The Lck SH2 phosphotyrosine binding site is critical for efficient TCR-induced processive tyrosine phosphorylation of the zeta-chain and IL-2 production.

The lymphocyte-specific tyrosine kinase Lck is essential for TCR-mediated signal transduction. This is in part due to its enzymatic activity as a tyrosine kinase responsible for TCR-induced tyrosine phosphorylation of zeta and CD3 receptor subunits. In addition to its catalytic domain, the Lck protein contains SH3 and SH2 domains capable of associating with other signaling molecules. It has been proposed that phosphotyrosine binding by the Lck SH2 domain may enhance substrate tyrosine phosphorylation by facilitating the processive phosphorylation of multiple sites within the TCR complex. Alternatively or additionally, it may function in adapter activity for facilitating required protein-protein interactions. Previous experiments demonstrate that overexpression of a constitutively activated form of Lck (F505) in the BI-141 T cell hybridoma leads to the Lck kinase activity-dependent enhancement of TCR-mediated signals.
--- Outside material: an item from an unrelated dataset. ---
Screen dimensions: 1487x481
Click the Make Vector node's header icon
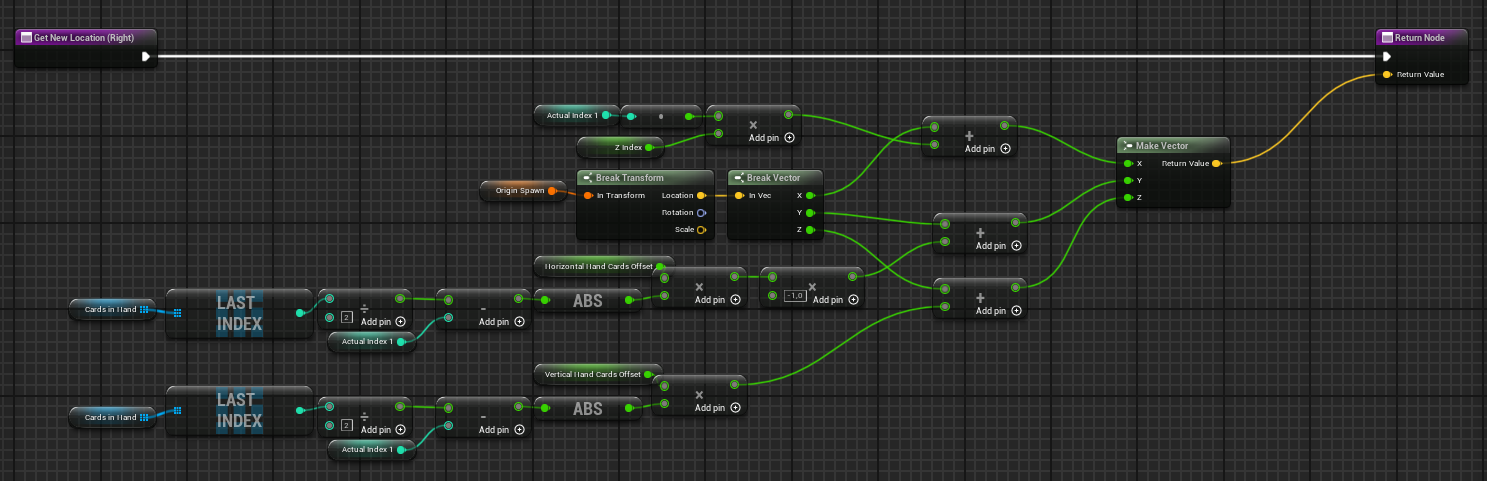(x=1127, y=145)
Here we demonstrate that mutation of amino acids important for SH2 phosphotyrosine binding significantly compromises the ability of F505 to enhance TCR-mediated protein tyrosine phosphorylation and Ag-induced IL-2 production in BI-141. Examination of the effects of TCR-regulated phosphorylation of the Lck substrate zeta provides in vivo evidence for a role for the Lck SH2 domain in the processive phosphorylation of a multiply phosphorylated substrate.